As has been the case in the past on this program, finding the money proved to be easier than finding a consensus on the location of Galileo ground facilities.
In what European government officials said was an unprecedented act, transport ministers used their legal right to force issues to conclusion through a qualified majority of the 27 European member nations. The vote on the complete Galileo package was 26-1. Spain, the lone holdout, demanded that a third Galileo control center – the other two are in Italy and Germany – be placed in Madrid.
European officials were continuing to negotiate a compromise with Spain late
Nov. 30 in an attempt to give the endorsement the added weight of unanimity. But European Transport Commissioner Jacques Barrot said during a late-night press briefing Nov. 29 that with or without Spanish agreement, Galileo is
now fully approved.
As was the case in the Nov. 23 decision by European finance ministers and the European Parliament, the transport ministers’ endorsement was notable for the absence of many of the arguments used over the years by the project’s backers.
Gone were all references to Galileo’s job-creating possibilities – proponents had said 100,000 new jobs in Europe would result. Also absent was any promise that Galileo would one day be a profit-making business, an assertion that was once considered a pillar of the project.

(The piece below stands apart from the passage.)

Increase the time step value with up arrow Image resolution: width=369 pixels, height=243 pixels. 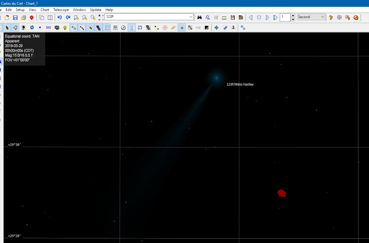(x=293, y=15)
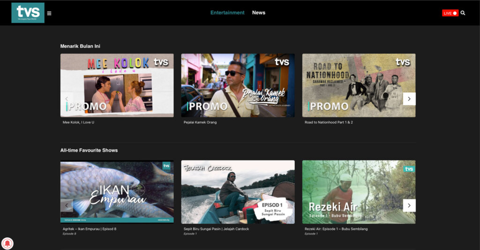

Instead, European government officials now say Galileo is justified on the sole basis of European autonomy in space-based global positioning, navigation and timing.
“Space navigation is really an indication of our power among the nations of the world,” Barrot said during the Nov. 29 briefing.

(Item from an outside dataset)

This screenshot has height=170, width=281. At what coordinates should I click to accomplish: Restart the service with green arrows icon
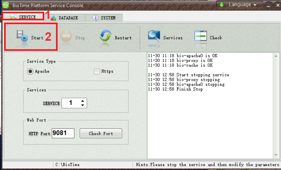(x=105, y=37)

During a Nov. 23 briefing, KyostiVirrankoski, who led the European Parliament’s debate on the 2008 European Commission budget, said: “For the European Parliament, our absolute priority was Galileo. We had to decide whether to continue this project or not. Fortunately we were able to reach an agreement … so that Europe is not dependent on American, Russian or Chinese systems, but has a system of its own.”
European government and industry officials said a request for bids from prospective Galileo contractors would be issued by mid-2008, with a final contract to be signed by the end of 2008.
European Satellite Navigation Industries, a consortium of large space-hardware companies that had been formed at the request of European governments to build the entire Galileo network, will be disbanded in the coming weeks. Its component parts, including ThalesAlenia Space, Astrium Satellites and a consortium of Spanish companies, will be permitted to bid separately for one or more of the six Galileo work packages.
To ensure that the benefits of competition are realized, no single company or group will be allowed as prime contractor for more than two of the six work packages, which cover system engineering, ground infrastructure, ground control, satellite construction, launch services and operations.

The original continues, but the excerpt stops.